Goal of the exercise: Write out exactly the lines below that run from the one containing "You are a GUI" through the one containing "This screenshot has height=429, width=686.", both included, with no other lines.

Dataset records:

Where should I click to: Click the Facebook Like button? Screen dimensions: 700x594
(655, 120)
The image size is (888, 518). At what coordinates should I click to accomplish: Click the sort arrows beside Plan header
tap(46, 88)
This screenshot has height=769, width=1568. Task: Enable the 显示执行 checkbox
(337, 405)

* * *

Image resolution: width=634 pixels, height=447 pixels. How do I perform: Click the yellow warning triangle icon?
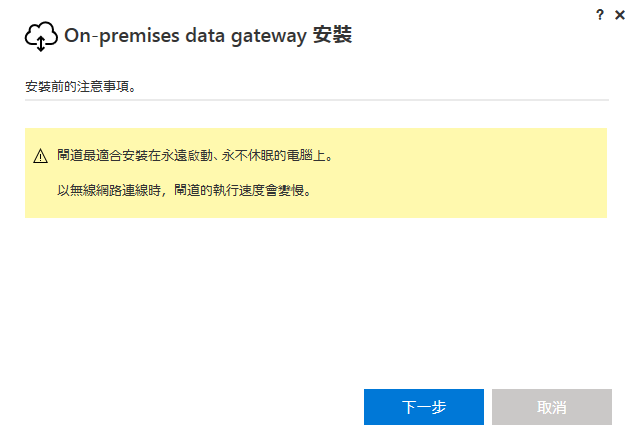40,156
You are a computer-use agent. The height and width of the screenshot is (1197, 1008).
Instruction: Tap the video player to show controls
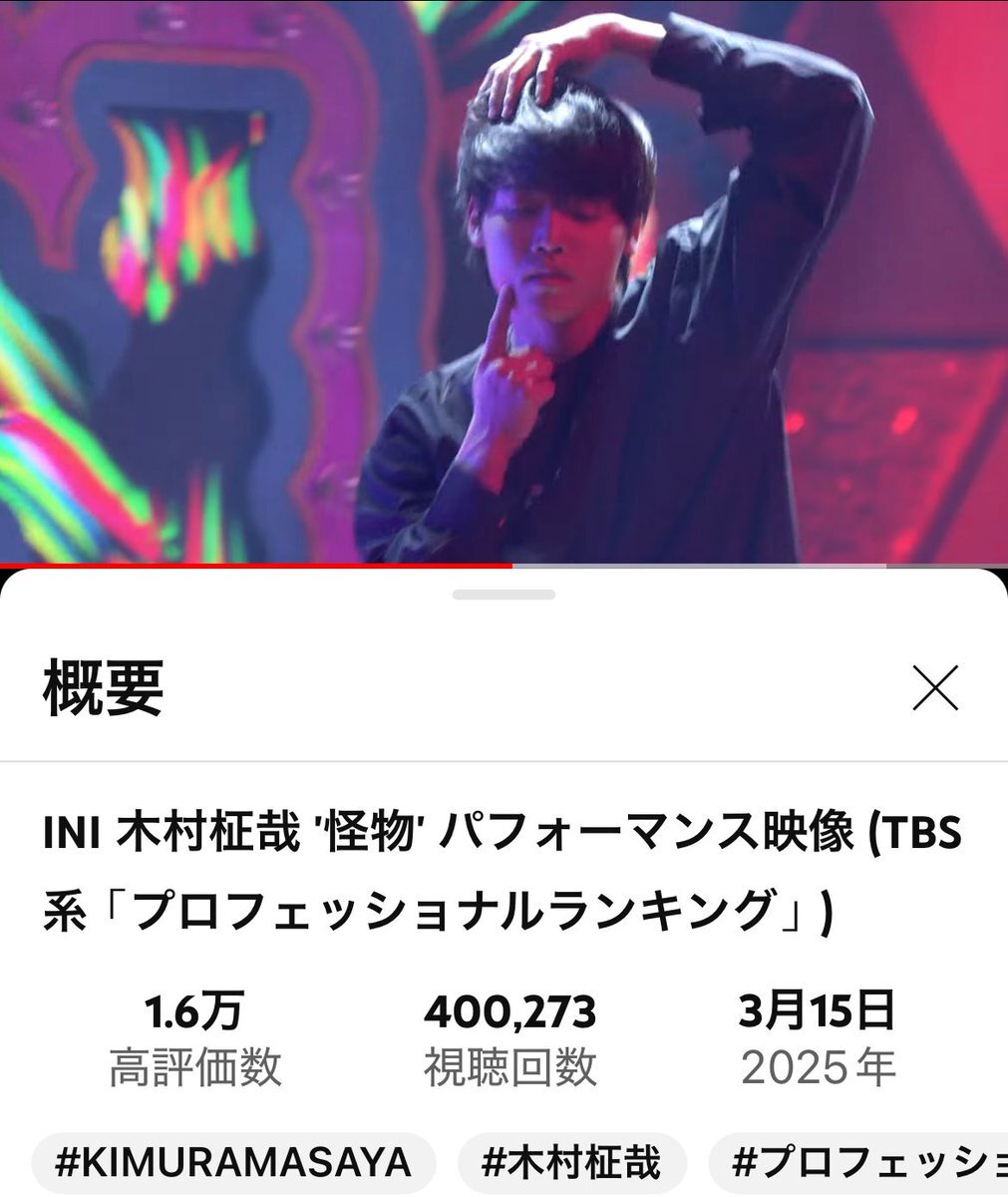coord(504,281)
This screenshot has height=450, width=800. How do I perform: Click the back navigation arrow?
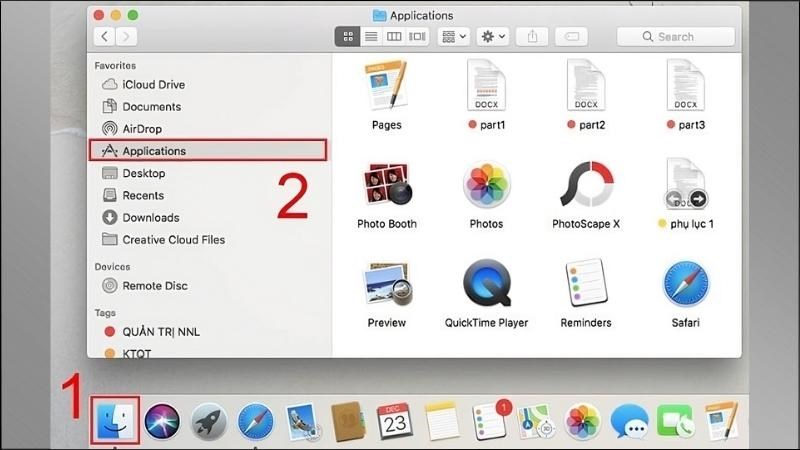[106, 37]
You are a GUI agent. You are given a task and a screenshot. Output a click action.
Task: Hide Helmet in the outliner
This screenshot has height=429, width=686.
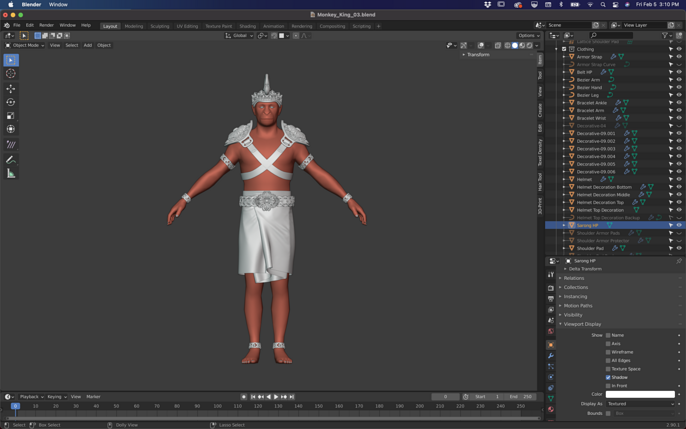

Finished task:
You are a GUI agent. You are given a task and a screenshot. Output a click action.
Task: Hide Helmet in the outliner
This screenshot has height=429, width=686.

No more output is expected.